Teaching students about Dr. Martin Luther King, Jr. was always one of my favorite things to do. When you’re discussing Dr. King, you get to have some real and honest conversations with students about important social topics. It’s also a great opportunity to touch on some character traits. Everyone benefits from that. Not only did we focus on how we can be better as individuals, but we also got to learn about each other, which helped build community in our classroom.
When I taught about Dr. King in my classroom, I also incorporated a character education lesson about courage and bravery. Dr. King’s life is the exemplification of these traits. His life story has so many great examples of courage to draw from. In this post, I’m going to share some free resources so that you can have these amazing discussions with your students as well.
To start your lesson, choose a Martin Luther King Jr. mentor text that your students will enjoy. Below you will find some of my top choices for picture books that teach students about Martin Luther King, Jr. as well as his bravery and courage. Click HERE to download the PDF with clickable links to each book.
If you have access to a few of the picture books here, you can split students into small groups and rotate the books through the groups so that students get the opportunity to read a few books.
After you read a book with your students, have a discussion with your students about courage and bravery. Discussion points can include:
- What is it?
- How do you show it?
- What are examples of it?
Once you’ve had the opportunity to talk about Dr.
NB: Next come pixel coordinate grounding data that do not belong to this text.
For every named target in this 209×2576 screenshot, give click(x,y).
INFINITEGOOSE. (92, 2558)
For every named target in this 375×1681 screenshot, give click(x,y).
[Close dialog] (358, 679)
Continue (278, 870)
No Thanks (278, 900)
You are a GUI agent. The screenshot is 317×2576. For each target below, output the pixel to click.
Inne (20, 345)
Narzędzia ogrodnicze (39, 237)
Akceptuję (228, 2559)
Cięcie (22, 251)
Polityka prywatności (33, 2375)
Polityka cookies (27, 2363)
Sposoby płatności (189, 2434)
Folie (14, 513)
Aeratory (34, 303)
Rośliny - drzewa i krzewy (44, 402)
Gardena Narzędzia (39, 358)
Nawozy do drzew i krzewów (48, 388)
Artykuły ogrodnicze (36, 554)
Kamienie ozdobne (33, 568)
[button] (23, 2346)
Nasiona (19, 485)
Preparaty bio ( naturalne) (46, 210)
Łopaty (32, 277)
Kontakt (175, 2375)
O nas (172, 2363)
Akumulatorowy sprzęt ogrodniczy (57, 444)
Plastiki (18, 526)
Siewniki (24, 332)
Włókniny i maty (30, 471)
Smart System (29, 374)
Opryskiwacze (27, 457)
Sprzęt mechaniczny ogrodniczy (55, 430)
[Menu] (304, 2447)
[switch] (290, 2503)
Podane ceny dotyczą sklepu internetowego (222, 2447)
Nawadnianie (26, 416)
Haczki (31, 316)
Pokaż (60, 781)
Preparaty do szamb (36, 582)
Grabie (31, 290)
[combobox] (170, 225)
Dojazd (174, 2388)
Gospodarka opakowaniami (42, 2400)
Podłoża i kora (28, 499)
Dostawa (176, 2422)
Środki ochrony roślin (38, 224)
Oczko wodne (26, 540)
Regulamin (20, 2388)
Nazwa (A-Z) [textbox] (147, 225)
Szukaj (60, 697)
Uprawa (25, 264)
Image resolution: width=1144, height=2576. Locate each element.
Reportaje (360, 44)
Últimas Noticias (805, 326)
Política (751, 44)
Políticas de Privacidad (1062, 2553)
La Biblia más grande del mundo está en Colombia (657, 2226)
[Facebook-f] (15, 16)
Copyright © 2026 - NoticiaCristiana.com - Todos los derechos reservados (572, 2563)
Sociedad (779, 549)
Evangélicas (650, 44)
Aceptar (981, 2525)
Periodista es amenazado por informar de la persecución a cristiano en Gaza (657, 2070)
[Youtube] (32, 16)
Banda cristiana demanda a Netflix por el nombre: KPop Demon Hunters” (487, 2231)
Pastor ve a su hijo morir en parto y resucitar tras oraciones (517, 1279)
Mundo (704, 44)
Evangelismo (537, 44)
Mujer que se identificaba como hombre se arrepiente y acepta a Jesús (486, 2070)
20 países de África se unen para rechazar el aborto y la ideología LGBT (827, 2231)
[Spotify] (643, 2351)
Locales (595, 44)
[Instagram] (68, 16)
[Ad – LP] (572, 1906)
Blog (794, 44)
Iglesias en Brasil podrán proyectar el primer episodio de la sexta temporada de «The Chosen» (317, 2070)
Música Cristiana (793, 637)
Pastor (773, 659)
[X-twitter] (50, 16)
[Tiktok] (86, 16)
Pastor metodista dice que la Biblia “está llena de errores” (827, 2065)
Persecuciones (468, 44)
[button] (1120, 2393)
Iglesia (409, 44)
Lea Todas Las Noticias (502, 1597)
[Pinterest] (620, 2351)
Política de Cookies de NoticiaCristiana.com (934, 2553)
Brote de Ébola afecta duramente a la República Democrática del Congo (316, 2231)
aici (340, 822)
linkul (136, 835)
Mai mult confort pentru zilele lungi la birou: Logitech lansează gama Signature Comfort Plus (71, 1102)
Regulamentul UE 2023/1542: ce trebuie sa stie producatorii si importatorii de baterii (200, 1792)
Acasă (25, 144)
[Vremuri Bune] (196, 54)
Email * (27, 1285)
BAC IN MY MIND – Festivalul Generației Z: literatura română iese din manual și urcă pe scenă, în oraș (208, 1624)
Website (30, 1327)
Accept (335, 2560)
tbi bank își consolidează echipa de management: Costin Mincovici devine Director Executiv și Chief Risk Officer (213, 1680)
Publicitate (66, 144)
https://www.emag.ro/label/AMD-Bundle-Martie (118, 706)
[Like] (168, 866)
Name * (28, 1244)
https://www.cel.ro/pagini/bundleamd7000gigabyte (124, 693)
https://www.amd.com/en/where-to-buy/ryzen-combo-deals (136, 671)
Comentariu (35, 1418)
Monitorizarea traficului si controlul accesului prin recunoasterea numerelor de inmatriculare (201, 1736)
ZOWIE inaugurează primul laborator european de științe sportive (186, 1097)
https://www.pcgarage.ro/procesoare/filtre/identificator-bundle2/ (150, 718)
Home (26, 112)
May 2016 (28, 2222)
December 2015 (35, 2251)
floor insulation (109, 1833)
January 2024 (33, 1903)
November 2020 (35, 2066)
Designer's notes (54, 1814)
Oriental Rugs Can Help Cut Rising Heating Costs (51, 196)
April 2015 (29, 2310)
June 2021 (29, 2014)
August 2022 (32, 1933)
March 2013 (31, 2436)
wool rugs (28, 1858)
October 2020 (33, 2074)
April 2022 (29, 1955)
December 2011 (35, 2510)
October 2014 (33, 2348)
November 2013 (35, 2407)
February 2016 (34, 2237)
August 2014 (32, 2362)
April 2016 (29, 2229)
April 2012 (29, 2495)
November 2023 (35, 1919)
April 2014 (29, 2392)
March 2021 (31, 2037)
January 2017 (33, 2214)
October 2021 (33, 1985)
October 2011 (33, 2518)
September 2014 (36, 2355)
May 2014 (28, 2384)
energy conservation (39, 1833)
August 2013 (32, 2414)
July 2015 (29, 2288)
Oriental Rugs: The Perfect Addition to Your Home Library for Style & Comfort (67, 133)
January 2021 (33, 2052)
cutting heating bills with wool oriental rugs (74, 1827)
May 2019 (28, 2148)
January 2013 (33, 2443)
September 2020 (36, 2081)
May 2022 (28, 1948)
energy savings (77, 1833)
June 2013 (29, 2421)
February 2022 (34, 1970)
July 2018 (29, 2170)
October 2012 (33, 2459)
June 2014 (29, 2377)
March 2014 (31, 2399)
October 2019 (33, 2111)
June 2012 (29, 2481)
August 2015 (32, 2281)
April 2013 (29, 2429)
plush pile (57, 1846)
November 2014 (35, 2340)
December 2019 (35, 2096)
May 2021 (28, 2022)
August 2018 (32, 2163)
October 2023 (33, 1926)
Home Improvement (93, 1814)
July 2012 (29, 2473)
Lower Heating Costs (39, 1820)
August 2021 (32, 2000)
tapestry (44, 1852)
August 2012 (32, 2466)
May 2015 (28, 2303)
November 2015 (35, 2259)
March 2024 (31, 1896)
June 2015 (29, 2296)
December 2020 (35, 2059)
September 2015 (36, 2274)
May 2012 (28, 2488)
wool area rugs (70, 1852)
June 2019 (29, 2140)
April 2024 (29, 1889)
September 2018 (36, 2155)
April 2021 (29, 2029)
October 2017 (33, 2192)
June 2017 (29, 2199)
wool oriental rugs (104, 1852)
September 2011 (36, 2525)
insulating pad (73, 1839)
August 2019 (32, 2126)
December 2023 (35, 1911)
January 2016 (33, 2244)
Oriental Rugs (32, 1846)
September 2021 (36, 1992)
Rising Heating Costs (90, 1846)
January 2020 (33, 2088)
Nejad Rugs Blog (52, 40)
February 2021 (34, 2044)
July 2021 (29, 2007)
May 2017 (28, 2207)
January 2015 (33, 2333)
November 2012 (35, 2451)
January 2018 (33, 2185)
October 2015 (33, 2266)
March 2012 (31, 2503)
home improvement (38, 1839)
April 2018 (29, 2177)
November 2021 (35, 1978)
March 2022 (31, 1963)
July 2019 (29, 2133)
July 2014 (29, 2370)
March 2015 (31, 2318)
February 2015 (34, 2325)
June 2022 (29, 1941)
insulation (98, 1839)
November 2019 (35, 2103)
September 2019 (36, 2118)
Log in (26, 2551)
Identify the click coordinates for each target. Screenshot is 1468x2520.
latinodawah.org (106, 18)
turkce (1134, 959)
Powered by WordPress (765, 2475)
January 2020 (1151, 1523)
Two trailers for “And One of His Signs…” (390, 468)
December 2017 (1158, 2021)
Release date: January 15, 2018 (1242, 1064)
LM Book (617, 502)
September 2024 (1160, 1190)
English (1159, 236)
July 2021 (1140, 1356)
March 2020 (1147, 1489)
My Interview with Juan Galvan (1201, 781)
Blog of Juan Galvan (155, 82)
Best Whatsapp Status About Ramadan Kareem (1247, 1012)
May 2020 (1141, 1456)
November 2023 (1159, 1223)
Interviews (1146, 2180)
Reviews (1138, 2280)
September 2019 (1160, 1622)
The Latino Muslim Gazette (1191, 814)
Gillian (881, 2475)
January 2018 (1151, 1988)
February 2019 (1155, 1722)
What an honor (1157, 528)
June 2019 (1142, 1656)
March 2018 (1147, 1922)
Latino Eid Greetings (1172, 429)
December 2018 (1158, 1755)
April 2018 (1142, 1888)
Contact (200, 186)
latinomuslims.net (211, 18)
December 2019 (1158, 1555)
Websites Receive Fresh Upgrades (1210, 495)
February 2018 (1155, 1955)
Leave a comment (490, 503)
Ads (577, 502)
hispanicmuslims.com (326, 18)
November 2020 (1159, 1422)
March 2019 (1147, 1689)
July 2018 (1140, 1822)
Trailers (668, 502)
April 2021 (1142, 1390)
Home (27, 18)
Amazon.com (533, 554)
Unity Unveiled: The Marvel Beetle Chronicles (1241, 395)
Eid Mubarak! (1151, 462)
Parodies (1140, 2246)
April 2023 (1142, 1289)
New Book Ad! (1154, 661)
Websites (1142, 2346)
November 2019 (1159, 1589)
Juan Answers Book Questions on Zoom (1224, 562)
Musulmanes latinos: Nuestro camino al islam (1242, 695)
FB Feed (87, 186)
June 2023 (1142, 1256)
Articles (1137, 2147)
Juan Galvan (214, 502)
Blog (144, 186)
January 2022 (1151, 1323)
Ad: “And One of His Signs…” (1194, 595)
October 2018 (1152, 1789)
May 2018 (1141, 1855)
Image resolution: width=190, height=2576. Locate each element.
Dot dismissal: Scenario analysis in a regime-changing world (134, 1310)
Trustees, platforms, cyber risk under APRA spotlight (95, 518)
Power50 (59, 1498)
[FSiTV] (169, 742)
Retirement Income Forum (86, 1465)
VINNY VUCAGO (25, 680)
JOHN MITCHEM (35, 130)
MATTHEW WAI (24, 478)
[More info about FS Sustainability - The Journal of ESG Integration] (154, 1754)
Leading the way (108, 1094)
Martin Luther King, Jr.’s courage and bravery, hand out the Courage Doodle Notes found HERE. With these doodle notes, you can have students complete them individually, or you can have a conversation with students and work together as a class to fill these out.
Students will answer the questions to show their understanding of courage, how Dr. Martin Luther King, Jr. was courageous, and how they can show courage in their own life.
If you are teaching virtually or want students to complete this assignment digitally, I’ve included a few different options for you.
First, I’ve included some of the picture books in this lesson as virtual read alouds.
You can click each link below to listen and view the book.
Let the Children March
By: Monica Clark-Robinson
Who Was Martin Luther King Jr.?
By: Lisbeth Kaiser
Martin’s Big Words
By: Doreen Rappaport
I Am Brave
By: Brad Meltzer
Next, you can have students visit this site to learn a bit more about Dr. Martin Luther King, Jr.
Last, I made the color version of the Courage Doodle Notes digital. You can digitally send this to students and have them complete it on their personal electronic devices.